Appropriately, following The Werewolf, a slew of monster movies transpire, yet the werewolf is never cast as the protagonist (the leading character or hero). In fact, due to difficulties in cost and ability, the werewolf is cast but rarely even seen on film, until 1935, when Universal Studios takes up the challenge with Werewolf of London. Although the first storyline to initiate the transference of the ‘curse’ through a bite or scratch, Werewolf in London disappoints viewers with its poor character development and overall quality. As for classic werewolf denominators, there are also no silver bullets needed, however, it does feature the full moon as the transformation catalyst.
Possibly the most significant influence in film for the depiction of werewolves is The Wolf Man (1941) in which Writer Curt Siodmak established the basic ‘rules’ that most werewolf storylines now follow by using the more traditional European folklore surrounding werewolf mythology. The familiarities such as silver, pentagrams, wolfsbane, and full moons are all included, along with the Werewolf in London’s initiative of being able to transfer the curse through a bite or scratch. Over time, these features have become our standard for werewolf movies. The 1940s did, however, continue to feature several other werewolf films where few, if any, of these common denominators came into play.

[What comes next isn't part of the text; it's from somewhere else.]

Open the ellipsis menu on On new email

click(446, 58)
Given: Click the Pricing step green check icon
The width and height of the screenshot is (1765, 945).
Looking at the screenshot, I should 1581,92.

And finally, it may seem obvious to us that the curse would be passed through a family bloodline, yet it wasn’t until 20th Century Fox released The Undying Monster in 1941 that we see the first film to introduce the idea of an inherited curse. Three years later in 1944, Cry of the Werewolf built on the new idea of a familial curse and also starred female werewolves, a concept that hadn’t been addressed since the first werewolf movie over 30 years before. Owing to the early embrace of filmmakers, the idea of a female werewolf is now as natural as the moon cycle itself.
Nowadays, the term werewolf brings to mind a number of concepts that film has largely influenced. Turning on a full moon, death only by silver, and generations of the handed-down curse specifically frames our perception of our favorite supernatural. Yet, as discussed, these common ideologies behind the werewolf have not always existed in film. In fact, our more conventional understanding of werewolves evolved throughout the years from a pretty inadequate depiction into what we believe about werewolves today. I don’t know about you, but I’d like to say a big thank you to the motion picture industry for turning a relatively cursory character into the beloved monster we now know. What about you?